[[ Material for this exercise, beginning ]]

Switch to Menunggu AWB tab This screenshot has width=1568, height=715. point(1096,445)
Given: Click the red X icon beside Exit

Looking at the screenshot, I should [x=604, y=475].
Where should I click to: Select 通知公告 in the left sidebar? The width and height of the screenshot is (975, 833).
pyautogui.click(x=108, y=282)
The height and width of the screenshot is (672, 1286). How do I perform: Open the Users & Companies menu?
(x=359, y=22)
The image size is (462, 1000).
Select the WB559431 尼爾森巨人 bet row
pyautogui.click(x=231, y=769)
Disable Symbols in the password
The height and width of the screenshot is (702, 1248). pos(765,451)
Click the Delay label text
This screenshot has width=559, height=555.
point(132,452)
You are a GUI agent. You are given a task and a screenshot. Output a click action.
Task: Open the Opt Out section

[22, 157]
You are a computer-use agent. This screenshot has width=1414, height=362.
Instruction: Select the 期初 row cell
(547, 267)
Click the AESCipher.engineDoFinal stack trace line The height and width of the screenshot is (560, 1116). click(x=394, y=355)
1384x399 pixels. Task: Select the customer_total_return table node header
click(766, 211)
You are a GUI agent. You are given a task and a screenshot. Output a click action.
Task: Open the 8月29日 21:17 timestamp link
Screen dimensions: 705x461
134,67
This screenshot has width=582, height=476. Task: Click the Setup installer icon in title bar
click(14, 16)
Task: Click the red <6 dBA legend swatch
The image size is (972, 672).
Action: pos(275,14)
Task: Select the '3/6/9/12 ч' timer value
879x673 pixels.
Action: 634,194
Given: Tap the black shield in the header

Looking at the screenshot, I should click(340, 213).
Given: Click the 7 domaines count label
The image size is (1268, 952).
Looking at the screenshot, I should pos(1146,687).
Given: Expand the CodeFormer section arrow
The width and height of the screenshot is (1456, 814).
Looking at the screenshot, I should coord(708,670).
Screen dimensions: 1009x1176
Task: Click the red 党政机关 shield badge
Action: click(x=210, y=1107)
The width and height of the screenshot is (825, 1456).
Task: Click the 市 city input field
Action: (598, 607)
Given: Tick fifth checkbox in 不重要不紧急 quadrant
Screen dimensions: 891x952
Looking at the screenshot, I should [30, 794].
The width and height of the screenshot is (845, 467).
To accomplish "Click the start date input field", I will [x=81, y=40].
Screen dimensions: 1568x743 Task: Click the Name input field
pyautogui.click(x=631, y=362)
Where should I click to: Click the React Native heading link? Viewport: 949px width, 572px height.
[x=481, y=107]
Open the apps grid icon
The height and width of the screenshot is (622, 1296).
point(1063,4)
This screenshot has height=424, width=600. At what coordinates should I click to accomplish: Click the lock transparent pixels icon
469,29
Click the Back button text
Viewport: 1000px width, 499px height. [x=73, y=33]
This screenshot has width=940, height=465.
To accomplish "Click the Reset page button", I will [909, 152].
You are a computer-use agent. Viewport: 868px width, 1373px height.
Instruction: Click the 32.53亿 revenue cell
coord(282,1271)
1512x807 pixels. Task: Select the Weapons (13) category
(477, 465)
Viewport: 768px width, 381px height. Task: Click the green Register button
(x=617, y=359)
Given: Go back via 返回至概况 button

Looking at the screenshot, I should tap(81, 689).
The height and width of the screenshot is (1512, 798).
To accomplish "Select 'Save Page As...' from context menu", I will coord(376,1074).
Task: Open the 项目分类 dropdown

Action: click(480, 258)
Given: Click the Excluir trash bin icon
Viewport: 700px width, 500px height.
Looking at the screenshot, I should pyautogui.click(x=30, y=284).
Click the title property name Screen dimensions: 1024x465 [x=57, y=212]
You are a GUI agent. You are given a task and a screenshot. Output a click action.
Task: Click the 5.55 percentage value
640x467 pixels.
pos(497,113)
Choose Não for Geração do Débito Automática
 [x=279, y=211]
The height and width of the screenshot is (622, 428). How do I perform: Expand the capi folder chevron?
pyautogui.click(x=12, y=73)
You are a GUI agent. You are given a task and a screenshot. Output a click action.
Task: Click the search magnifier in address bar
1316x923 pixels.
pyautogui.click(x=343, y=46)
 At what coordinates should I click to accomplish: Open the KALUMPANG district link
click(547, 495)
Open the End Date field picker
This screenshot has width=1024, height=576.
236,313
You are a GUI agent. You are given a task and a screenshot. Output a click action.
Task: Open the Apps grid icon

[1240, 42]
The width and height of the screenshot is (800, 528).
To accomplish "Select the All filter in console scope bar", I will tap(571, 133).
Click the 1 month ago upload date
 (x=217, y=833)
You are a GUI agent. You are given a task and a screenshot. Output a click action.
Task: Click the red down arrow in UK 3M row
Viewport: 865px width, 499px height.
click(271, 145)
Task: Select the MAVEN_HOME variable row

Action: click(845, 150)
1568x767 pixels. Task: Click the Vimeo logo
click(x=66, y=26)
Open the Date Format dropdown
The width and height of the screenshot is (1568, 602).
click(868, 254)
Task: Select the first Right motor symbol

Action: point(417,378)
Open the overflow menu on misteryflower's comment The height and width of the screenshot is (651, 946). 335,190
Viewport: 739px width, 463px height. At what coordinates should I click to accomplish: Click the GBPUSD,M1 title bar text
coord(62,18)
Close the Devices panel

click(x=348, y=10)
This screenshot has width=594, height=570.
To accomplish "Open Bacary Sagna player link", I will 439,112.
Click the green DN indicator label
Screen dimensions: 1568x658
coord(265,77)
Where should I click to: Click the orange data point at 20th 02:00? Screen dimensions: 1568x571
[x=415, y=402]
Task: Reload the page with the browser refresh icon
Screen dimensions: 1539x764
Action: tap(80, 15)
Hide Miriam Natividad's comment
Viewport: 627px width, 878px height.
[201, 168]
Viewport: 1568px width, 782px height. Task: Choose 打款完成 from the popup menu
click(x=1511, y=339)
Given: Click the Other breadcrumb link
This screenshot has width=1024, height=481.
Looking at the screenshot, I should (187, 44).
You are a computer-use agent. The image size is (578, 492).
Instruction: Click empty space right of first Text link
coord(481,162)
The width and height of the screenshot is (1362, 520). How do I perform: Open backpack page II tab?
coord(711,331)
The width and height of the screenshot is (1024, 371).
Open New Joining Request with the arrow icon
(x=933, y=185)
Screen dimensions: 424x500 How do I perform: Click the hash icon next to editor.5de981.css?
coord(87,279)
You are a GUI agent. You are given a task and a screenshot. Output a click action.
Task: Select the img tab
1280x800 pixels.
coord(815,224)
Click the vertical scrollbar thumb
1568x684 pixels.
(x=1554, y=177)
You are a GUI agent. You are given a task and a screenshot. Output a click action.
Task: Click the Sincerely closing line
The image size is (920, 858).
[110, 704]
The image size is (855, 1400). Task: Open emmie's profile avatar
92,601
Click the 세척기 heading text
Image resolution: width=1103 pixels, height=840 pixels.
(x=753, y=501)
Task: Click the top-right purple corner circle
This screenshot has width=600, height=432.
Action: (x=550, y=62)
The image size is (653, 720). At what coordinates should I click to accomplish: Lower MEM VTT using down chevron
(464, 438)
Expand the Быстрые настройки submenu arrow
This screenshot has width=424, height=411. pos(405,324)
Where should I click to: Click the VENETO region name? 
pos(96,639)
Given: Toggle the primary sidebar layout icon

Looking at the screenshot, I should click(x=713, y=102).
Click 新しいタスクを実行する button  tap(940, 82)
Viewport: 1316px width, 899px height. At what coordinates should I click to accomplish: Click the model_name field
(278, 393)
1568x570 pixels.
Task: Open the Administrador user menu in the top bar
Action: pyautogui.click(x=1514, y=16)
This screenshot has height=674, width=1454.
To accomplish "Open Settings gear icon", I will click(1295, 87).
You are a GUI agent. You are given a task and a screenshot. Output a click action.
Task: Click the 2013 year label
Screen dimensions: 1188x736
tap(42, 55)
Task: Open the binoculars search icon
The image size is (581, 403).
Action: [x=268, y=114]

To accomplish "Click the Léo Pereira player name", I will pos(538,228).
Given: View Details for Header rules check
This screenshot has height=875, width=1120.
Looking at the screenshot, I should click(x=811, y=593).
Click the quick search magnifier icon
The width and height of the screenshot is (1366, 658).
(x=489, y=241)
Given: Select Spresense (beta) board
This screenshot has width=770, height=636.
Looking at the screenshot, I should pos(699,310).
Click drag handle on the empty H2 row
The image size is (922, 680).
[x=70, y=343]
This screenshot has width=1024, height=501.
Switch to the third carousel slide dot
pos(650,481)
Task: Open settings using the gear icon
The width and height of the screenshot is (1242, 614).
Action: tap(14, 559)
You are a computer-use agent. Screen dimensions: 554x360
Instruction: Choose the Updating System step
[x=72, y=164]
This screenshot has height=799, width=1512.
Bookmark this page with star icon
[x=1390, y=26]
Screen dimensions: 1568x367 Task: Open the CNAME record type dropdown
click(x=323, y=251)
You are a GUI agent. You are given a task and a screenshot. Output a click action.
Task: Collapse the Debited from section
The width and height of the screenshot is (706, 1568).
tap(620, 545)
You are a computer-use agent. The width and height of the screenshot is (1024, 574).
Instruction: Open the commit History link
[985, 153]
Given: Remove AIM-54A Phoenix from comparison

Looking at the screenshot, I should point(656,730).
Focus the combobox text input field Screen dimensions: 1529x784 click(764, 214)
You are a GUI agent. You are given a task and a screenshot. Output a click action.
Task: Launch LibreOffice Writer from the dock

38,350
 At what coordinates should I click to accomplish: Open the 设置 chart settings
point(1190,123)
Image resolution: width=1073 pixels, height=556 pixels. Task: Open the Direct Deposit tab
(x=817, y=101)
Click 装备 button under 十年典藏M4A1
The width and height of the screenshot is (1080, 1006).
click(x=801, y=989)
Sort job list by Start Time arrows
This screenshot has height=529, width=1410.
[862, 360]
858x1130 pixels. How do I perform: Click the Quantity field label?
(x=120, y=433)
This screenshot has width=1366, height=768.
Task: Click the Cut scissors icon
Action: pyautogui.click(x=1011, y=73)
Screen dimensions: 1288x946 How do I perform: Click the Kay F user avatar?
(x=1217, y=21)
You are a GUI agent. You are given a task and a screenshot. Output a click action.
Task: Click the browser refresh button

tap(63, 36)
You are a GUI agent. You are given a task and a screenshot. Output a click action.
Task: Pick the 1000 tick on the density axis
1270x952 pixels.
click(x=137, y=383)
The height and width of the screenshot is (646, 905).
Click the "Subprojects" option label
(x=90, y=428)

[[ Material for this exercise, end ]]

■ **Task prompt**: Check each line of the material for the word "magnifier". Copy the ones that have it.

■ **Result below**:
Task: Click the search magnifier in address bar
Click the quick search magnifier icon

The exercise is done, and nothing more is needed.